A bona fide occupational qualification is essentially a defense to discrimination, usually based on the existence of a specific policy set forth by the company. For example, a bona fide occupational qualification may be the fact that individuals over the age of 50 cannot be hired as police officers. This qualification permits companies to discriminate based on religion, gender, age, or national origin in those circumstances in which it is deemed reasonable necessary for the operation of the specific company. However, this exception doesn’t apply to discrimination based on race.

While discrimination against people based on race, religion, gender, national origin, age, or another protected status is generally prohibited under Title VII of the Civil Rights Act of 1964, this qualification acts as an exception to the rule. Therefore, at times, it only makes sense to allow employers to choose specific candidates based on certain genders, national origin, religion, and/or age.

In order for employers to use this defense, they must evidence that roughly all members of the excluded class cannot perform the job duties properly. This can include hiring airline pilots at a certain age or a Hebrew school only hiring Jewish teachers.

Courts are very careful when looking at this exception that goes against a protected status.
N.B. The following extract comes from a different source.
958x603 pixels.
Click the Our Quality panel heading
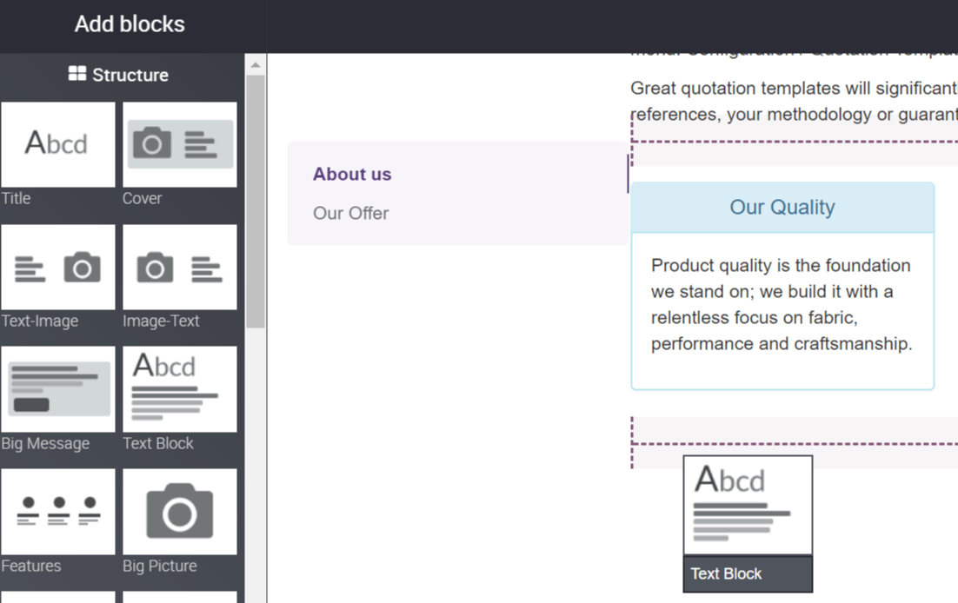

In turn, employers should also be incredibly careful when choosing how and when they will discriminate. Employers will want to avoid legal suits at all costs. For example, if you own a clothing store and wish to hire only young people to attract that type of demographic, you cannot refuse to interview older individuals for this reason. The duties of a salesperson are broad duties that cannot be applied to a specific demographic.

Why Does the Exception Include National Origin But Not Race?

While these two protections may seem alike, they are in fact wholly unique. The term “race” refers to someone’s physical characteristics, including skin color, hair type, eye shape, etc. National origin refers to the country or geographic region someone comes from.

Examples

  • Airline pilots- mandatory retirement age means that employers can discriminate based on age since hiring older pilots may be less safe.

  • Gender specific clothing designers- such designers can hire based on gender as clothes for men should be advertised on men, and female clothes will be worn by females.

  • Religious establishments – a priest must be of a certain religion and a rabbi must be Jewish. Therefore, hiring based on religion is a must.

  • An airline was previously allowed to hire only pilots of a certain religion because one of the countries that the airline flew over prohibited the presence of people outside of the specific religion.

  • Requiring a job applicant to be bilingual is not discrimination.

  • Note that hiring only female flight attendants or male automobile mechanics is not a qualified exception.

  • A specific example of this exception is with regard to the Borgata Casino in Atlantic City, NJ. The casino hired cocktail serves of a certain weight. When people began complaining based on gender discrimination, the casino defended its policy indicating that it hadn’t discriminated against gender whatsoever but instead hiring only those men and women of a certain weight to help sell the sex appeal and glitz of the casino itself. When the court got involved, it actually sided with the casino indicating that no discrimination had taken place, and that, in this case, it was rather important to hire only those employees who are physical fit and attractive.

  • Another specific example involves Southwest Airlines. In 1981, several male applicants filed a lawsuit against the company for gender discrimination. During that time, the company only hired attractive female flight attendants. In fact, the company saw a huge profit after choosing to hire only attractive females. However, the court didn’t agree with such discrimination as it specifically noted that the position can easily be filled with men who can perform the same job duties as their female counterparts.

History of the Civil Rights Act of 1964

Title VII of the Civil Rights Act of 1964 makes it illegal for any employer to refuse to hire, terminate, or otherwise reduce compensation to employees based on race, religion, gender, and national origin. After the law was enacted, it was eventually expanded to include discrimination based on someone’s age. While the Act itself prohibits such discrimination, it also includes for permissible discrimination, which can be evidenced in the bona fide occupational qualification exception. Some positions simply require people of a certain age, religion, background, or gender.